History is in the making.
Someday, these events will be written down in history books and taught to our children, grandchildren, great-children and so on. Years from now, these dates will appear under the Almanac on The Dominion Post’s weather page.
First, a global pandemic. An unexpected sickness that ravaged the world. Case studies will track these early months — spread, response, deaths — and show what went wrong and what went right. There will be entire books dedicated to all the things we don’t know now. Biographies of the lost and memoirs of the survivors will stock bookstore shelves.
Now, the protests sparked by George Floyd’s death. Peaceful or violent, demonstrations erupted across the nation after a white officer kneeled on a black man’s neck for eight minutes, three of which Floyd was unresponsive. Floyd’s cries of “I can’t breathe” were the straw that broke the camel’s back after a series of incidents where unarmed black individuals were killed.
There will be more to say about this later, as we sort through personal accounts and official statements and more information comes to light.
In the meantime, we are in that uncomfortable place of both living through and bearing witness to history.
We all lived — and continue to live — under the stress of the coronavirus pandemic. We are mentally, emotionally and physically exhausted. Even as strict guidelines ease and we take tentative steps toward a new normal, the uncertainty of the future looms dark and menacing on the horizon. So even as we begin to rebuild our lives, we keep one wary eye on the potential consequences.

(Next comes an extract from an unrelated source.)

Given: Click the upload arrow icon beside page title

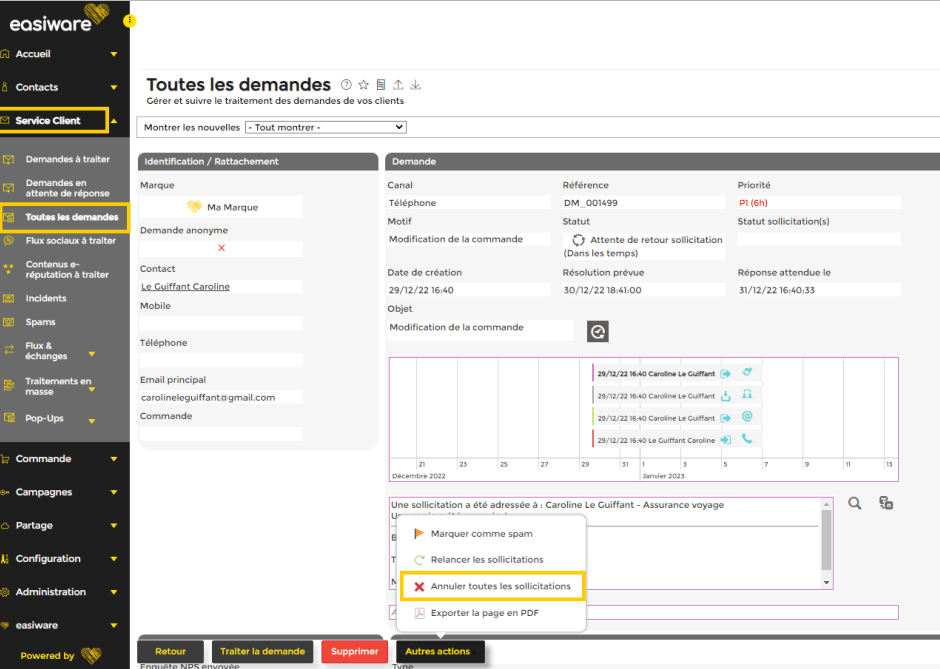Looking at the screenshot, I should coord(399,85).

Some have an added burden — they are living under the constant stress of a national system that discriminates against them and has for centuries. Their exhaustion is generational, passed from parent to child again and again in tales of what to do and what not to do in order to come safely home every day.

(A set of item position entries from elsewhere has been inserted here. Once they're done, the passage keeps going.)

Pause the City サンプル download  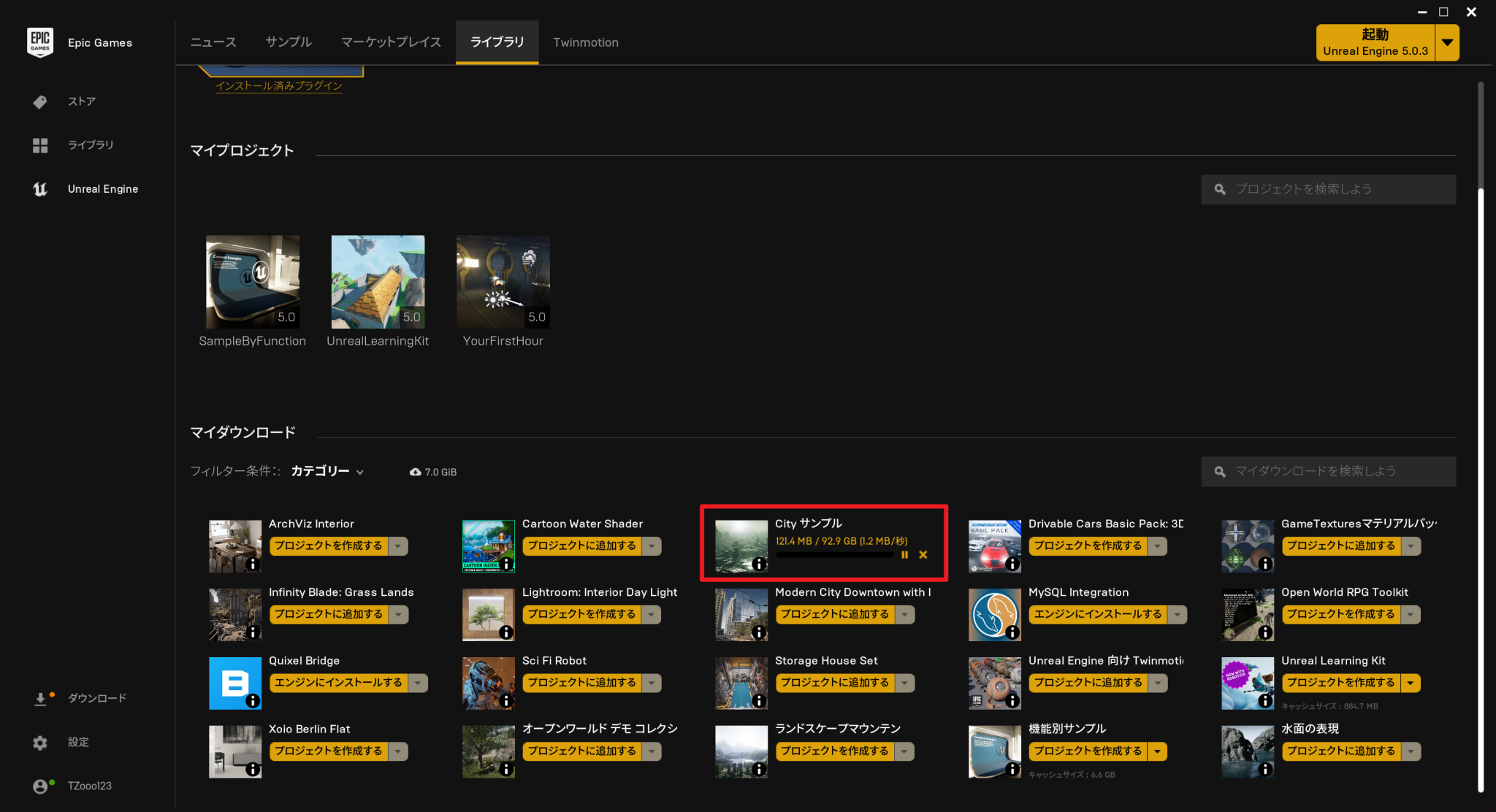pyautogui.click(x=904, y=555)
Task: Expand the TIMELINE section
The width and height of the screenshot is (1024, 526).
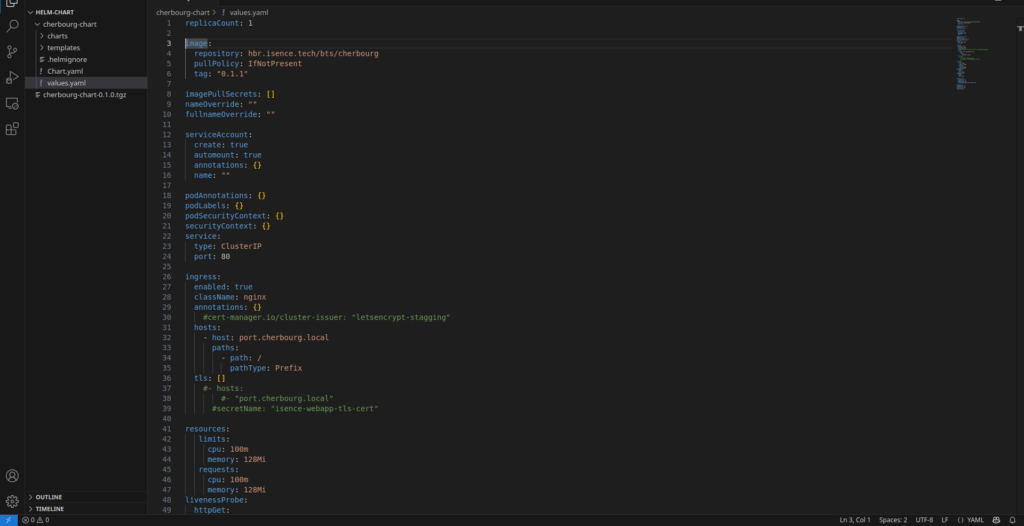Action: pyautogui.click(x=49, y=509)
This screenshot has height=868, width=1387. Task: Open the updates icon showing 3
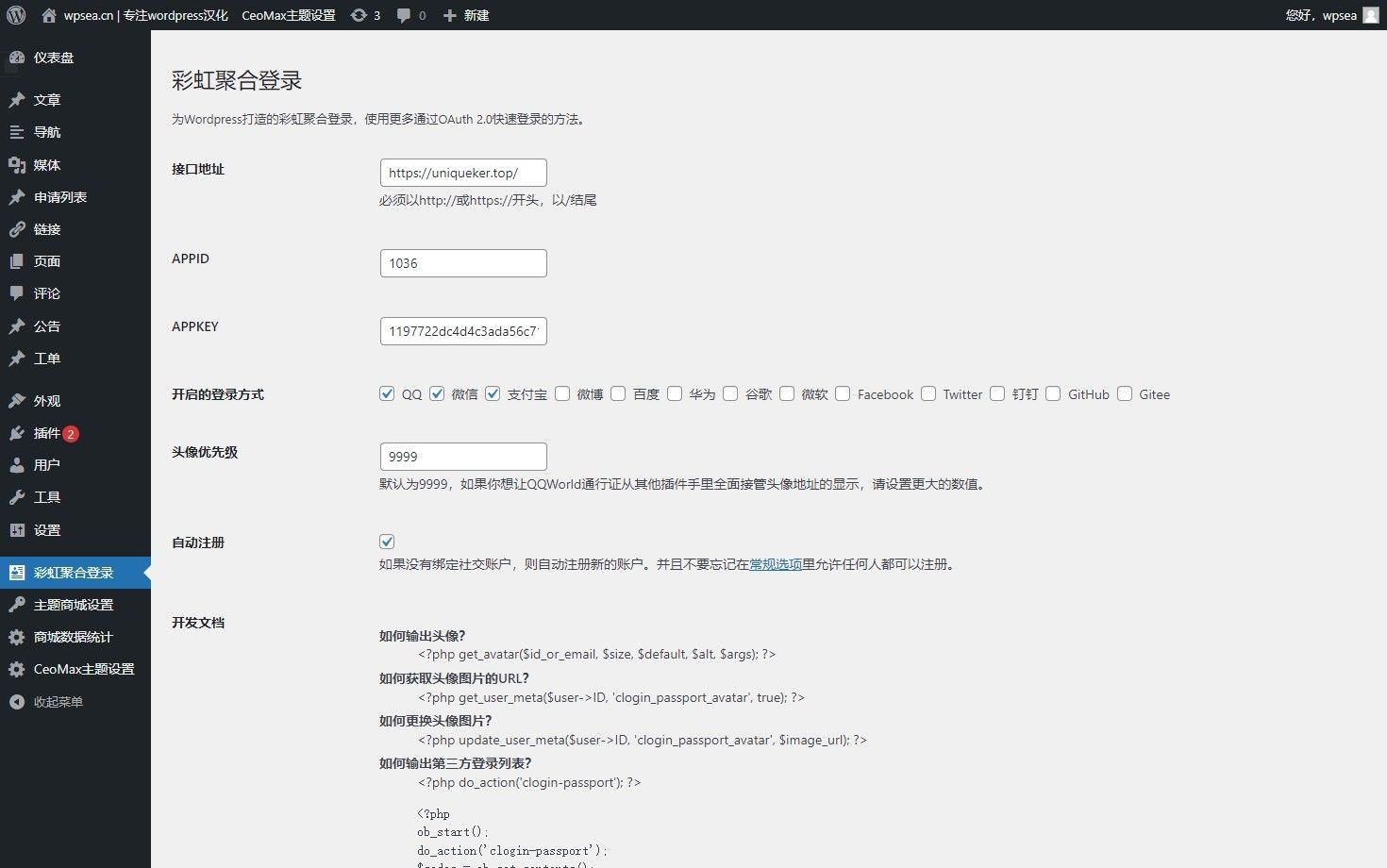[364, 14]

Whether or not this is our fight, whether or not we stand for or against, we have the responsibility to bear witness as history is made. We may be at the beginning of another civil rights movement, one that seeks to have unfulfilled promises kept. Here in the moment, it’s hard to tell if the protests and riots of the past week are a pebble thrown into the river of time or a boulder that changes the course of history.
Even though we are tired, both in our bones and in our souls, we must bear honest witness. Even if we don’t actively participate, we must watch, as painful as that can be. Because someday, our children or grandchildren will sit on our laps and ask us what happened. And it will be our responsibility to tell them.
Whether we marched or protested, whether we spoke out or remained quiet, whether we agreed or disagreed, we will be the ones to remember the things the records don’t say. We are America’s memory, and that is why we must bear witness.